Earth-Wise Horticultural, Inc.
We take our name seriously. Since 1994, we have been providing a balanced approach to plant health care needs in the unique mountain communities of Colorado. We are a licensed and insured company specializing in insect and disease treatment and tree trimming and removal. Whether you want to protect your trees or keep your plants looking their best, Earth-Wise’s knowledge and superior customer service has you covered. From our base of operations in Glenwood Springs, we service Pitkin, Garfield and Eagle County residences, municipalities and commercial properties.
What's New - Spring 2017
Spruce Beetle: A Rising Concern in Colorado's Forests
Spruce beetle, a bark beetle native to Colorado’s forests, is on the rise. In 2016, about 350,000 acres had an active infestation with 136,000 acres newly impacted. This made spruce beetle the most widespread and destructive forest pest in the state. Here’s what you need to know about spruce beetle:
• The primary host is high elevation Engelmann spruce trees. Colorado blue spruce are only occasionally attacked.
• The worst infestations are currently in the southwest part of the state.

#####

- ACTIVITY: Rewrite the Earth-Wise Horticultural text starting with "Earth-Wise Horticultural, Inc." and going on through "and commercial properties.", switching "superior" to "outstanding".

Saved data entries:
#####

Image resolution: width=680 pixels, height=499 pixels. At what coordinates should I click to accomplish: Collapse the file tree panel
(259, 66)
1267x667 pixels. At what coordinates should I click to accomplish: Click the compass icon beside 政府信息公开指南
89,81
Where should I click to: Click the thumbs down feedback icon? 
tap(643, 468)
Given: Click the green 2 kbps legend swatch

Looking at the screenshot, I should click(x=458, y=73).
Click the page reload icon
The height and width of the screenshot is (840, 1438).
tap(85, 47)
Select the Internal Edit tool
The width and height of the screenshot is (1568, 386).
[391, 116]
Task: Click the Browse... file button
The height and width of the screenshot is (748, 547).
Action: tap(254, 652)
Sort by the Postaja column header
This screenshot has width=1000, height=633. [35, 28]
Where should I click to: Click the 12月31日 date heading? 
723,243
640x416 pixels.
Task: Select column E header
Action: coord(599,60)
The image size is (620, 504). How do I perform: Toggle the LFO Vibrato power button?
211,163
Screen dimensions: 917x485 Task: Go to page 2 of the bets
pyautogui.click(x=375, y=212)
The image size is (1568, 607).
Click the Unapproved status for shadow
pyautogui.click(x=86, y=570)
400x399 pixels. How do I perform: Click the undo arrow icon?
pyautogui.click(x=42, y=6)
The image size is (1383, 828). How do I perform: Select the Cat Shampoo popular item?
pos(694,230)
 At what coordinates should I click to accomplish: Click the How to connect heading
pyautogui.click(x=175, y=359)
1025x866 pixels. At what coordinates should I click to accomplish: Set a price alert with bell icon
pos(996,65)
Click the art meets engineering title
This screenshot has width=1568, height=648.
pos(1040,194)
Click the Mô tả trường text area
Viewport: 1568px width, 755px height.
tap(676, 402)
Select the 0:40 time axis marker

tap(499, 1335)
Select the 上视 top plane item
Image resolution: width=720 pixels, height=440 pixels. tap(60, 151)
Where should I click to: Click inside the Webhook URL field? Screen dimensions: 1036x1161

#####

- EXERCISE SOLUTION:
Earth-Wise Horticultural, Inc.
We take our name seriously. Since 1994, we have been providing a balanced approach to plant health care needs in the unique mountain communities of Colorado. We are a licensed and insured company specializing in insect and disease treatment and tree trimming and removal. Whether you want to protect your trees or keep your plants looking their best, Earth-Wise’s knowledge and outstanding customer service has you covered. From our base of operations in Glenwood Springs, we service Pitkin, Garfield and Eagle County residences, municipalities and commercial properties.